*** Opening WORKING DATA ***

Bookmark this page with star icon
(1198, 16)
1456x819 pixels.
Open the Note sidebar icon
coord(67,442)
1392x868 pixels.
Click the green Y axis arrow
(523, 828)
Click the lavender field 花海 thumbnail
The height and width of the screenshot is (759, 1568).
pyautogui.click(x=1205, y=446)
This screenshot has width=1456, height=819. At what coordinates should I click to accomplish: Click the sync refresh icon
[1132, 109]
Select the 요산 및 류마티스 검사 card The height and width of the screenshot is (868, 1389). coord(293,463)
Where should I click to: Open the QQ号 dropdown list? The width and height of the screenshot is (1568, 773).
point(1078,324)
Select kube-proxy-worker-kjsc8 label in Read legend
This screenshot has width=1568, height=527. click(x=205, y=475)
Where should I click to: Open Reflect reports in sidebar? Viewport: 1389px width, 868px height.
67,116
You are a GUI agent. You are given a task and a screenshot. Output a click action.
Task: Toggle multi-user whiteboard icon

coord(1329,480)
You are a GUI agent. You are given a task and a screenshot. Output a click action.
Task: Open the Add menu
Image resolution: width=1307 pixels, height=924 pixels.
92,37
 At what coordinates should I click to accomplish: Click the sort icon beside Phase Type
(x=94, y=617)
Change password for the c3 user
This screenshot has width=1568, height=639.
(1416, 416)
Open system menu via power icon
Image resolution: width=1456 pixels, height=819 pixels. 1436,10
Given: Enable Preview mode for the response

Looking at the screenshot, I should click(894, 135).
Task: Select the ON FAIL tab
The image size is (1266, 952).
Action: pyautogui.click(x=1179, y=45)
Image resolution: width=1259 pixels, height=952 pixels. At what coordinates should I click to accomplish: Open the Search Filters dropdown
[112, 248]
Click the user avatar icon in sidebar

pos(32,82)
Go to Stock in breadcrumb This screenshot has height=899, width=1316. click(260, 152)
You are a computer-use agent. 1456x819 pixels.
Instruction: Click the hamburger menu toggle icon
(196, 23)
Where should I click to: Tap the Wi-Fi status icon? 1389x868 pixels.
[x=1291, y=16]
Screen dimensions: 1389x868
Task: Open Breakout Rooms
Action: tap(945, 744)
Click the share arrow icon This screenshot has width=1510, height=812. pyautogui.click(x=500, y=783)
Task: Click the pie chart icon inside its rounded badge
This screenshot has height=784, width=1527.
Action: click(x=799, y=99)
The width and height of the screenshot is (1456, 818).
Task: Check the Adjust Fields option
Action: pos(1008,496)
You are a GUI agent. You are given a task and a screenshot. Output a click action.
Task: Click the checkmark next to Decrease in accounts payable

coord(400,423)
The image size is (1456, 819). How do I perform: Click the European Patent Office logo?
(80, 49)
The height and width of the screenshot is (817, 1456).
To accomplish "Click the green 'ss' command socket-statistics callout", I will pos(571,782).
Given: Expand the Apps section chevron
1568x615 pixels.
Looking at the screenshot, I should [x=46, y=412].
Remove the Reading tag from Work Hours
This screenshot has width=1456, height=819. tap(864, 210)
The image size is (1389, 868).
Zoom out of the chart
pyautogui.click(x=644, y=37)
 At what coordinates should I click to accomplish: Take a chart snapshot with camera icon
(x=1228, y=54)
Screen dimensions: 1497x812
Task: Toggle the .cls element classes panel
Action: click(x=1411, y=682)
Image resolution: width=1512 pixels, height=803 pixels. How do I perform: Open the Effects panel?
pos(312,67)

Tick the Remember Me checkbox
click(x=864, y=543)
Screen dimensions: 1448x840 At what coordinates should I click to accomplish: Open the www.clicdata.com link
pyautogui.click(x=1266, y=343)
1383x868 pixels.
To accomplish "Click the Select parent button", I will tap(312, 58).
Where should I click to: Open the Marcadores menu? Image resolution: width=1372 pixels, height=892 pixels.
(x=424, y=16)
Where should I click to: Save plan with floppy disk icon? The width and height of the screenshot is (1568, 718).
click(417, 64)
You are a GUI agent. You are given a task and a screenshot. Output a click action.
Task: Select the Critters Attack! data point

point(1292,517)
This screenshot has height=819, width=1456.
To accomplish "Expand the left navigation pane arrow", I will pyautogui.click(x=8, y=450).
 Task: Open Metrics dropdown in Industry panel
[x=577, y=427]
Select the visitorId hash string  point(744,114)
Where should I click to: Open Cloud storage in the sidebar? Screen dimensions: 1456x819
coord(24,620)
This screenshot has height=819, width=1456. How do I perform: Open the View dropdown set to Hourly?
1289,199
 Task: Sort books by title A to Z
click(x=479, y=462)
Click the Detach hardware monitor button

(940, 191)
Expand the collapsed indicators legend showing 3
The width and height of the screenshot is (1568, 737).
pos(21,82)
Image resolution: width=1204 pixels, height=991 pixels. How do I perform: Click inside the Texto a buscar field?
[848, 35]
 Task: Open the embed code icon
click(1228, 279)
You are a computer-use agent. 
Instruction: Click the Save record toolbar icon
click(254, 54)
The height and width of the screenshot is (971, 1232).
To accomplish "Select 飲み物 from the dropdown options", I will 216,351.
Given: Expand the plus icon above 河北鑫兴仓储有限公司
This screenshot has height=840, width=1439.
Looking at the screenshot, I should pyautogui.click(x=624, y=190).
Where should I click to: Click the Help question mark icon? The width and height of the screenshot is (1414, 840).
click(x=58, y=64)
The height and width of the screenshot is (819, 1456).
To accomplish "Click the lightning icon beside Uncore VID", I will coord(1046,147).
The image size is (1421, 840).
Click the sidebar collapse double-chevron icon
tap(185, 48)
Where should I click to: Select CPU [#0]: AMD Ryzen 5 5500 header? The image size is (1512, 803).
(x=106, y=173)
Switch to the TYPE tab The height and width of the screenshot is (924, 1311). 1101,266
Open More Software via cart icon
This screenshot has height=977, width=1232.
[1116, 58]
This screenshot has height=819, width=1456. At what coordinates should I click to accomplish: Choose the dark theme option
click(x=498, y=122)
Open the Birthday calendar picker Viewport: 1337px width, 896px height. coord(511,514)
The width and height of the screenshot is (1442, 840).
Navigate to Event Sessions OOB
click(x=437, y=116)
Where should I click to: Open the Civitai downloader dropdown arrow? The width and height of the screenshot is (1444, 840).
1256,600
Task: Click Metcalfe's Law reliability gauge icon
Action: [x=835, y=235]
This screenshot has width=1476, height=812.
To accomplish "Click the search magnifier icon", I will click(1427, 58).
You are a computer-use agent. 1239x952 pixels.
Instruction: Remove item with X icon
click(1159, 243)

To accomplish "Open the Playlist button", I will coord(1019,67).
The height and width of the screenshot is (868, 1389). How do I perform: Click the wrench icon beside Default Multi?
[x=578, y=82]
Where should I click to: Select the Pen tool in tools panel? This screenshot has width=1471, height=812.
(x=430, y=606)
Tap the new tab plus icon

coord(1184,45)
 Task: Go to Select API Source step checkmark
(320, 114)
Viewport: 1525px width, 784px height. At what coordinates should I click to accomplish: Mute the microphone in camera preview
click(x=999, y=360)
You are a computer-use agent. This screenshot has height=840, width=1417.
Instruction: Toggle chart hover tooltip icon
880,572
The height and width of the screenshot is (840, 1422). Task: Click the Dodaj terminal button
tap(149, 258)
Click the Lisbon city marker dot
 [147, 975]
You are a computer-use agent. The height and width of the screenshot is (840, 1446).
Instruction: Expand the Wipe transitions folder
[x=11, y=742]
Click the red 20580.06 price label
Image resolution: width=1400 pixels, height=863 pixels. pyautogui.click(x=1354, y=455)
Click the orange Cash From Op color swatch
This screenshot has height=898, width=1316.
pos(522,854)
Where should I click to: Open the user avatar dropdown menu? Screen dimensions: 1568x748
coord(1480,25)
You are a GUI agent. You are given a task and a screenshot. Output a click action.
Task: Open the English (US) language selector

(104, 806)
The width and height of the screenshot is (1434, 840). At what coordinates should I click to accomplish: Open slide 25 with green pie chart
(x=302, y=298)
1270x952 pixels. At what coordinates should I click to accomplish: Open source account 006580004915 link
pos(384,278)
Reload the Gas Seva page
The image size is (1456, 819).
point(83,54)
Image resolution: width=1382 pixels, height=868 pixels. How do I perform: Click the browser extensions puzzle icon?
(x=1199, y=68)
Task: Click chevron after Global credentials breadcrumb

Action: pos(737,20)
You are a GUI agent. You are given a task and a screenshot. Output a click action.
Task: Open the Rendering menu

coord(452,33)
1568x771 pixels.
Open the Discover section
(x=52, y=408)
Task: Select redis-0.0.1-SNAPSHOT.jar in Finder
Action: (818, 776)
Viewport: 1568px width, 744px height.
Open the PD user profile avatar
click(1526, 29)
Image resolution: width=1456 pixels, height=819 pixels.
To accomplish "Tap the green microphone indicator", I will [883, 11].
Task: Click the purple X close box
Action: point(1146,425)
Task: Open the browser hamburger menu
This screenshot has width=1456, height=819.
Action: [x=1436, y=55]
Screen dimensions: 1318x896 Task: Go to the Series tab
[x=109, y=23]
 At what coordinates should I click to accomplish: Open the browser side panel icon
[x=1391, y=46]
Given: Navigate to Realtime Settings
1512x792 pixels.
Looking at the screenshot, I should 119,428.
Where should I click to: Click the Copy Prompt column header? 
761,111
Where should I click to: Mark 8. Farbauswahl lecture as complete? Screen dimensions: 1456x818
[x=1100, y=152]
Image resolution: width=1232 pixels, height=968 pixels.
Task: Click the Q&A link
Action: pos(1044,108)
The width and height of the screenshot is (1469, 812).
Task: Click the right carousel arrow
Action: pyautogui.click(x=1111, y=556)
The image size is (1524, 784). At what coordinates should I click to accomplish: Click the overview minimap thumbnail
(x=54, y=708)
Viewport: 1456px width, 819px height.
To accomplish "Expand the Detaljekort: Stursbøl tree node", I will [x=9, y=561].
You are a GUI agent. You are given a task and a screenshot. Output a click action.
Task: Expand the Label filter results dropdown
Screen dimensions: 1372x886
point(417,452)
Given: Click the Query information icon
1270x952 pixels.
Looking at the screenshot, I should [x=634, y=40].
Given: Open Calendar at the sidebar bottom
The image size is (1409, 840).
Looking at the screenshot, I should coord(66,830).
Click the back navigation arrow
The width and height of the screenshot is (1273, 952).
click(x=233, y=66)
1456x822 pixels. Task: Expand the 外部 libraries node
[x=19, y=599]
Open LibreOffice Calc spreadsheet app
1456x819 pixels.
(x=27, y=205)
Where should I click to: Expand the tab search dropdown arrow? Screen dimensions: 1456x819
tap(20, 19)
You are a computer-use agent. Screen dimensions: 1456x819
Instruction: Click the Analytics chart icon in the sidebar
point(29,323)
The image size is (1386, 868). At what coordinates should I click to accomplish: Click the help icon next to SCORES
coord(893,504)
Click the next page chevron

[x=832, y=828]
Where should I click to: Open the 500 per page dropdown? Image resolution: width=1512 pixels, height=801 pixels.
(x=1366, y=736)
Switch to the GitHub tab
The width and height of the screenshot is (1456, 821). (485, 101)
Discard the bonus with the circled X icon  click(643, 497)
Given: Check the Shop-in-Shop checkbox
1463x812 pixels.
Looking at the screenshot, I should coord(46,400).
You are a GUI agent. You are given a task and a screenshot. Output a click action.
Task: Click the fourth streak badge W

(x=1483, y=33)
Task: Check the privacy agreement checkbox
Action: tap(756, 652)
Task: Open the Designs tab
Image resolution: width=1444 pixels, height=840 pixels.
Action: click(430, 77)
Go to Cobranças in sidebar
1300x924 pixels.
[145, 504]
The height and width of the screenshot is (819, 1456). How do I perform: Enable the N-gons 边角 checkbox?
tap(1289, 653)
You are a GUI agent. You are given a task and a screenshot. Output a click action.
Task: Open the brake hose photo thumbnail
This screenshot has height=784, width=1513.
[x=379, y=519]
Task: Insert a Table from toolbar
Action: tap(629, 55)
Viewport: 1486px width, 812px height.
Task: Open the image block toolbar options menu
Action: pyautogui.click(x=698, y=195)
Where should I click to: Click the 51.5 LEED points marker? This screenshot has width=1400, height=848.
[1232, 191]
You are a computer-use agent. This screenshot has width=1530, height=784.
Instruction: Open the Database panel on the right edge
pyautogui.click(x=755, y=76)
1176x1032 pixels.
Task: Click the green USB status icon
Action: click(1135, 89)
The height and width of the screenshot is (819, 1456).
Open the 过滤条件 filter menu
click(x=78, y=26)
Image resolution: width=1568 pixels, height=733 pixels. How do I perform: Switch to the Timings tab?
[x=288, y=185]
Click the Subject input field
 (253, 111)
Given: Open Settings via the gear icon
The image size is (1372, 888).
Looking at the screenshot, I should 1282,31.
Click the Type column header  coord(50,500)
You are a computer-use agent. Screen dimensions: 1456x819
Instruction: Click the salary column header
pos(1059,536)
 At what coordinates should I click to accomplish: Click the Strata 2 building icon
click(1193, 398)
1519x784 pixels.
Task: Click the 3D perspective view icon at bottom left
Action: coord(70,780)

*** Closing WORKING DATA ***

» REQUIRED ACTION
Please give the number of lines in the data above that hold "Settings", and write nothing else.

» EXERCISE OUTPUT
2